So, you have somehow bumped into micropython, fallen in love with it in an instance, broken your piggy bank, and run off, head over heels, to order a pyboard. You have probably paid extra for the expedited shipping. Once the pyboard arrived, you became excited like a puppy with a bone. You played with the hardware, learnt how to access the accelerometer, switch, LEDs, and temperature sensor, and you successfully communicated with other devices via the I2C, SPI, USART, or CAN interfaces. You have plugged the board in a computer, and driven someone crazy by emulating a seemingly disoriented mouse on it. You have even tried to divide by zero, just to see if the chip would go up in flames (this was vicious, by the way), and noticed that the interpreter smartly prevented such things from happening. You have written your own python functions, even compiled them into frozen modules, and burnt the whole damn thing onto the microcontroller. Then you have toyed with the on-board assembler, because you hoped that you could gain some astronomical factors in speed. (But you couldn’t.)

And yet, after all this, you feel somewhat unsatisfied. You find that you want to access the periphery in a special way, or you need some fancy function that, when implemented in python itself, seems to consume too much RAM, and takes an eternity to execute, and assembly, with its limitations, is just far too awkward for it. Or perhaps, you are simply dead against making your code easily readable by writing everything in python, and you want to hide the magic, just for the heck of it. But you still want to retain the elegance of python.

If, after thorough introspection and soul-searching, you have discovered these latter symptoms in yourself, you have two choices: either you despair, scrap your idea, and move on, or you learn how the heavy lifting behind the micropython facade is done, and spin your own functions, classes, and methods in C. As it turns out, it is not that hard, once you get the hang of it. The sole trick is to get the hang of it. And this is, where this document intends to play a role.

On the following pages, I would like to show how new functionality can be added and exposed to the python interpreter. I will try to discuss all aspects of micropython in an approachable way. Each concept will be presented in an implementation, stripped to the bare minimum, that you can compile right away, and try yourself. (The code here has been tested against micropython v.1.11.) At the end of each chapter, I will list the discussed code in its entirety, and I also include a link the the source, so that copying and pasting does not involve copious amounts of work. Moreover, I include a small demonstration, so that we can actually see that our code works. The code, as well as the source of this document are also available under The simplest way of getting started is probably cloning the repository with

git clone

As for the source: all that you see here originates from a single jupyter notebook. That’s right, the documentation, the C source, the compilation, and the testing. You can find the notebook at And should you wonder, everything is under the MIT licence.

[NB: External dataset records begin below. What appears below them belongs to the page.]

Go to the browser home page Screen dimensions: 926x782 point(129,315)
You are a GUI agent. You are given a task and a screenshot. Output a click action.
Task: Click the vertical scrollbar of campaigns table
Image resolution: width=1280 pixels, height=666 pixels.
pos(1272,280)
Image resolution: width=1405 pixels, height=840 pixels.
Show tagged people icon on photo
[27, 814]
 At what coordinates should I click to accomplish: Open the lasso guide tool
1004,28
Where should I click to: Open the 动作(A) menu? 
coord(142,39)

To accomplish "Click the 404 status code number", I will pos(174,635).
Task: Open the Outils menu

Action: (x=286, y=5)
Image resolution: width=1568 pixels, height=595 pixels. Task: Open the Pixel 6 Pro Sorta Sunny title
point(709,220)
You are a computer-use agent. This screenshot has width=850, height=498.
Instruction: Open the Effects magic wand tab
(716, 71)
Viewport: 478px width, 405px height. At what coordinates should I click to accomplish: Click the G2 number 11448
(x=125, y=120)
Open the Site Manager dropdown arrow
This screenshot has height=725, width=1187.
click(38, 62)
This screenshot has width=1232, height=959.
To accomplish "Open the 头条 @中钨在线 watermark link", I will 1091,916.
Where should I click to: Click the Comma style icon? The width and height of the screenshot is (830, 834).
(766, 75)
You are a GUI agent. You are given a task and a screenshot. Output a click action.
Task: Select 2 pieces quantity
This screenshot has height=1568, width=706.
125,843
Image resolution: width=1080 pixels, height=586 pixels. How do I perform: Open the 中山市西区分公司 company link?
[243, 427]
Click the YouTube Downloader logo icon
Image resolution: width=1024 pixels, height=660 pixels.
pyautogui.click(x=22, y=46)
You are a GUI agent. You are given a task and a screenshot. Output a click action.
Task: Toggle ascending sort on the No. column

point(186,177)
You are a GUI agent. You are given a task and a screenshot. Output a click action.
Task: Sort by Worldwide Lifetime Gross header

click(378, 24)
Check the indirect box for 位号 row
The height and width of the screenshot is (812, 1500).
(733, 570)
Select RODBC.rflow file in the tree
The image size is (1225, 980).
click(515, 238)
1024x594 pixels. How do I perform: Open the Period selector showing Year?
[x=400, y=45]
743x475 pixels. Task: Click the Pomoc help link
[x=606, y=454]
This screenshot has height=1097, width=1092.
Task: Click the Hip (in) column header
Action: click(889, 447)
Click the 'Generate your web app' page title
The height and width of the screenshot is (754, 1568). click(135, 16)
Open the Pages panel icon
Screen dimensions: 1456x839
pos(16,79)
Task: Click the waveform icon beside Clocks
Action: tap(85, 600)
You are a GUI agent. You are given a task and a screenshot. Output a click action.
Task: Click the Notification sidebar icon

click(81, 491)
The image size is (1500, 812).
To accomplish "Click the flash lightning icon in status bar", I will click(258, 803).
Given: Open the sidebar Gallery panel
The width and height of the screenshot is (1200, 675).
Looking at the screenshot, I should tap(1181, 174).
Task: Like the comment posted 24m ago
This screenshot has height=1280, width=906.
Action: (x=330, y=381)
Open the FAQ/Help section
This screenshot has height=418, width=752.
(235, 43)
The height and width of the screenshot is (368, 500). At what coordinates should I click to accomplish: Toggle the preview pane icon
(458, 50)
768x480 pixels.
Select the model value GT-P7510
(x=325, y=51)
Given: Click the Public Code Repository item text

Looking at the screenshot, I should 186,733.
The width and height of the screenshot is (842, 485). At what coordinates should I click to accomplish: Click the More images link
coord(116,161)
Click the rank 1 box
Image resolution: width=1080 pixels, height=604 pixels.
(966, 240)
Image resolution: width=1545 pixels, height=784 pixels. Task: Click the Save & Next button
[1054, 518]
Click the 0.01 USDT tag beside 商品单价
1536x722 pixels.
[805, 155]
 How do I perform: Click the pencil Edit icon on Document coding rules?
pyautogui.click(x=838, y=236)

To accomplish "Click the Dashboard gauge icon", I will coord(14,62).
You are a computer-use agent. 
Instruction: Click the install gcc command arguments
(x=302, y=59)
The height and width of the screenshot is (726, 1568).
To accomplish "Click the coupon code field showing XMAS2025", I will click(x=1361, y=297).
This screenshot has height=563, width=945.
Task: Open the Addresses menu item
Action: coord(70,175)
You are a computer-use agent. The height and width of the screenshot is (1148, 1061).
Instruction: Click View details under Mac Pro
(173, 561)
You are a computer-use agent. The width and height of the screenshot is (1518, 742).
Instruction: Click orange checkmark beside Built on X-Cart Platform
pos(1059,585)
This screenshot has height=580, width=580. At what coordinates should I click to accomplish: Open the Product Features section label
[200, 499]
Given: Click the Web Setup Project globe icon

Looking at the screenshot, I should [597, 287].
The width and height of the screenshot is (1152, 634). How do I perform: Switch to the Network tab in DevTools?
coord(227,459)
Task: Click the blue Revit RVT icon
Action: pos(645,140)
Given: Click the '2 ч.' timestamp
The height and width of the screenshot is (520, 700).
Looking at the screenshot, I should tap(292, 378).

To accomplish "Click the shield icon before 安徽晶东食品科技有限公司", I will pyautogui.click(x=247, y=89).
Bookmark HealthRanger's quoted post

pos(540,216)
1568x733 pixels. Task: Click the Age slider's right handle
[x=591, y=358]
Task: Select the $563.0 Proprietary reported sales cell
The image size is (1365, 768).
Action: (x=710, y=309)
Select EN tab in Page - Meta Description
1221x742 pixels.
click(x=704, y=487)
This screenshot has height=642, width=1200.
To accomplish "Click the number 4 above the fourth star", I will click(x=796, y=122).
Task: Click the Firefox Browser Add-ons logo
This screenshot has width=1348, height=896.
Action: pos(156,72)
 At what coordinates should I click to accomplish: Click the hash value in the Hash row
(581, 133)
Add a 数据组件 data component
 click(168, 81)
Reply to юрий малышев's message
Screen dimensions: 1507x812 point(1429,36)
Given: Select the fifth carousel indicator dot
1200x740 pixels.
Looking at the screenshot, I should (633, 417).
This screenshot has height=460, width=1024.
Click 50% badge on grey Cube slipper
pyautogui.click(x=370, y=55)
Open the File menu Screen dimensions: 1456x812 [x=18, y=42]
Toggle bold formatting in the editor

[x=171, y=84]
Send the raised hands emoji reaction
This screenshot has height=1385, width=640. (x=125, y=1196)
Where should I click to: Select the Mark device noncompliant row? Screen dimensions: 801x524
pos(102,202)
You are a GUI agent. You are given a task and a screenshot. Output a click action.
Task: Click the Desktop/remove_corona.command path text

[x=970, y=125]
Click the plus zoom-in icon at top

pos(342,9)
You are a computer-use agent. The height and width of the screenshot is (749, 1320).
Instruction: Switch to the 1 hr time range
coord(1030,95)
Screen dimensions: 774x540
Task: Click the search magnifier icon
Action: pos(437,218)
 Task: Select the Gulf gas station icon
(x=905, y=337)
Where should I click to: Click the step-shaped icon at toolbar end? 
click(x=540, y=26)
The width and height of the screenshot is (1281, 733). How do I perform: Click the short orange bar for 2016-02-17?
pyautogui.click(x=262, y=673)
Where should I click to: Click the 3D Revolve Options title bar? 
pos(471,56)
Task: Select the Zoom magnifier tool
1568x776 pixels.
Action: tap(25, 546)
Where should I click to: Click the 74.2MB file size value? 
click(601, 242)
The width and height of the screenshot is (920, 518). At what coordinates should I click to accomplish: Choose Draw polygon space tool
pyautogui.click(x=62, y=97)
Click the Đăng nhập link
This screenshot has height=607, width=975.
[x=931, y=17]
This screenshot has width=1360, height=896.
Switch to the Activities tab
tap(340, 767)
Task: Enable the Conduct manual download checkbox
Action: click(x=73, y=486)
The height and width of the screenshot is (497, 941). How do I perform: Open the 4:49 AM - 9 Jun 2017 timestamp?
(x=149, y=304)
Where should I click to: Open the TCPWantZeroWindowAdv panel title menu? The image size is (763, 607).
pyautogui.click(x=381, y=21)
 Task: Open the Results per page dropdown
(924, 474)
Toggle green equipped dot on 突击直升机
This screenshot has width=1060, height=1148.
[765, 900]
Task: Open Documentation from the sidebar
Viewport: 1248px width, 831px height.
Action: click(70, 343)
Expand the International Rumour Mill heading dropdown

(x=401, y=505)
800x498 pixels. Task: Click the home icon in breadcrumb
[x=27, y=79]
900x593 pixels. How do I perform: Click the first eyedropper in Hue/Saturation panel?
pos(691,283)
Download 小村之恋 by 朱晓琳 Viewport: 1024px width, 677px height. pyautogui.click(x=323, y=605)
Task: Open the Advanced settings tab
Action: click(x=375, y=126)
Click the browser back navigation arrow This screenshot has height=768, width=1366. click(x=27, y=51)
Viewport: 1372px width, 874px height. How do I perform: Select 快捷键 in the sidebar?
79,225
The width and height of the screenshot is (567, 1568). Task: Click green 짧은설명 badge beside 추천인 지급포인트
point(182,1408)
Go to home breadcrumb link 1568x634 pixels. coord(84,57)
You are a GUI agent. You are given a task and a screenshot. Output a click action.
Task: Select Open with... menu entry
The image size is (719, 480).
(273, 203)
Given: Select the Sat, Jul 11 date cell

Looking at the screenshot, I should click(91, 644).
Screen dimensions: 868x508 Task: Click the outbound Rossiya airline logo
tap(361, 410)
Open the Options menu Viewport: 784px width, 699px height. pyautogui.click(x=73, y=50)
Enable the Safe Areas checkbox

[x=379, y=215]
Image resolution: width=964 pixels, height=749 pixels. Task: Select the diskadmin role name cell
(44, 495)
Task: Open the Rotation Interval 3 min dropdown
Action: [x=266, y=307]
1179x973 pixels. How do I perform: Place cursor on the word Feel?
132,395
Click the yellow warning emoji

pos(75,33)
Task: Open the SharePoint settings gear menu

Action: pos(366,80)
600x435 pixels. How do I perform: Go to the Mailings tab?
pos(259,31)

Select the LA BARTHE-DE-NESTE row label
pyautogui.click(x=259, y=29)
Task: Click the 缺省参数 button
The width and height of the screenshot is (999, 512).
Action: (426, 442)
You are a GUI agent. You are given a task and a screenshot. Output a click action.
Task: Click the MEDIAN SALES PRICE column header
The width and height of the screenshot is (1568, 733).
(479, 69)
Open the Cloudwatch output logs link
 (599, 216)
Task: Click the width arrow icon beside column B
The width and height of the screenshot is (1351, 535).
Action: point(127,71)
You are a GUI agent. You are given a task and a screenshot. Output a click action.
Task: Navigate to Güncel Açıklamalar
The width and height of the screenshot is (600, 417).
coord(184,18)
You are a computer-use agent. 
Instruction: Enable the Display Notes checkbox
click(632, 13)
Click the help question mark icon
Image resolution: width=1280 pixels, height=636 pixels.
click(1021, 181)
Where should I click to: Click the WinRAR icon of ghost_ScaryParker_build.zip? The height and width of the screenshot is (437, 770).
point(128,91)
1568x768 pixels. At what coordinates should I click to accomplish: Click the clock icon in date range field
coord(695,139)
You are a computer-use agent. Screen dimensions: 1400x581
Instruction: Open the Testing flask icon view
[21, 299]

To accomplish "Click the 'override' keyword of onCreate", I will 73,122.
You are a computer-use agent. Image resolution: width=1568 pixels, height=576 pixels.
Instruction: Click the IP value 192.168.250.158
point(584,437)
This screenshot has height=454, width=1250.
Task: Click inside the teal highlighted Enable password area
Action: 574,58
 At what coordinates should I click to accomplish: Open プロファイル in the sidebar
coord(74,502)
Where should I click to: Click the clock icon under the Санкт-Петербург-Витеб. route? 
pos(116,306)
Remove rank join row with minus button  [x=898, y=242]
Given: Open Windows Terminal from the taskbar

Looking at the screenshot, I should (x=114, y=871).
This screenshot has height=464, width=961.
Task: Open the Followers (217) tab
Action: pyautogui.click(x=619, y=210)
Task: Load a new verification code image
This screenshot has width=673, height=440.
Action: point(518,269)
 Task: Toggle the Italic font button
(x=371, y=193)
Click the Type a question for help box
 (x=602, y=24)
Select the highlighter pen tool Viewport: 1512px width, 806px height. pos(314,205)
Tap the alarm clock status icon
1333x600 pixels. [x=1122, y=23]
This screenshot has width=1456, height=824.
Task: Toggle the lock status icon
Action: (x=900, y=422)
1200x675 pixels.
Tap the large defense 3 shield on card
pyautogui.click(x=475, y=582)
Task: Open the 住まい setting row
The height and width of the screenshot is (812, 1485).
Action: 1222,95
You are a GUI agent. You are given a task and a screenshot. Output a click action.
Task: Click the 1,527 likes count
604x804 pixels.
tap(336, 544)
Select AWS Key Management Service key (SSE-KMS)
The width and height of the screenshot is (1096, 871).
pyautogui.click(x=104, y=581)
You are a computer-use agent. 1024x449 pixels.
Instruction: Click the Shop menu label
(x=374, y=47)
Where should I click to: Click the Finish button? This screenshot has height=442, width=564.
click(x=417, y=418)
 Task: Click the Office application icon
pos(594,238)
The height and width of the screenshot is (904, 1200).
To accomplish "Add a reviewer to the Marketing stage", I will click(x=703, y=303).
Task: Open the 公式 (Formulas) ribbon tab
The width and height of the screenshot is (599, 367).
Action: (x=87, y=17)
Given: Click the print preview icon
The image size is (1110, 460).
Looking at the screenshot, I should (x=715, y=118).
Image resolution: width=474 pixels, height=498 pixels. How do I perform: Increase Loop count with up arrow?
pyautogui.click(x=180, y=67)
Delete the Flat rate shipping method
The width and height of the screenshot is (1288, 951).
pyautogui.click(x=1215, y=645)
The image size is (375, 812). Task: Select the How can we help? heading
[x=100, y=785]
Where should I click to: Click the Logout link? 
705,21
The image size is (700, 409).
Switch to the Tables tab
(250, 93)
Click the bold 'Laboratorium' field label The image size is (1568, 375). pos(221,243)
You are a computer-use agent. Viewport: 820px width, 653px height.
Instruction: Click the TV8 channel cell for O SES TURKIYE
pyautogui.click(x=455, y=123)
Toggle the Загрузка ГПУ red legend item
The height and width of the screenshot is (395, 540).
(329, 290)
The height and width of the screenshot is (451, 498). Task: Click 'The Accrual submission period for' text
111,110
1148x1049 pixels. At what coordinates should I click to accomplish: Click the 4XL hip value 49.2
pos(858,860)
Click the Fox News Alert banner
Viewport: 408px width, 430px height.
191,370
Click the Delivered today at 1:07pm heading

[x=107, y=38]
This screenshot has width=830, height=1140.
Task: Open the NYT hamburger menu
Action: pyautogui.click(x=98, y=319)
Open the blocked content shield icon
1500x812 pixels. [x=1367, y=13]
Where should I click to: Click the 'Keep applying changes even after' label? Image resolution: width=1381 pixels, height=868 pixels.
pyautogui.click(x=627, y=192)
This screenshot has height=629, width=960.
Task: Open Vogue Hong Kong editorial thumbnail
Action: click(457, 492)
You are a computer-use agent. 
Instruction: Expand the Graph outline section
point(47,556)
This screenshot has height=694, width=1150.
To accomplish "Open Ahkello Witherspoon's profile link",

I start out with a very simple module and slowly build upon it. At the very end of the discussion, I will outline my version of a general-purpose math library, similar to numpy. In fact, it was when I was working on this math module that I realised that a decent programming guide to micropython is sorely missing, hence this document. Obviously, numpy is a gigantic library, and we are not going to implement all aspects of it. But we will be able to define efficiently stored arrays on which we can do vectorised computations, work with matrices, invert and contract them, fit polynomials to measurement data, and get the Fourier transform of an arbitrary sequence. I do hope that you find the agenda convincing enough!

One last comment: I believe, all examples in this document could be implemented with little effort in python itself, and I am definitely not advocating the inclusion of such trivial cases in the firmware. I chose these examples on two grounds: First, they are all simple, almost primitive, but for this very reason, they demonstrate a single idea without distraction. Second, having a piece of parallel python code is useful insofar as it tells us what to expect, and it also encourages us to implement the C version such that it results in pythonic functions.

Code blocks

You’ll encounter various kinds of code blocks in this document. These have various scopes, which are listed here:

  • if a code block begins with an exclamation mark, the content is meant to be executed on the command line.
  • if the code block looks like a piece of python code, it should be run in a python interpreter.
  • if the heading of the code block is %%micropython, then, well, you guessed it right, the content should be passed to the micropython interpreter of your port of choice.
  • other code segments can be C code, or a makefile. These should be easy to recognise, because both of these have a header with a link to the location of the file.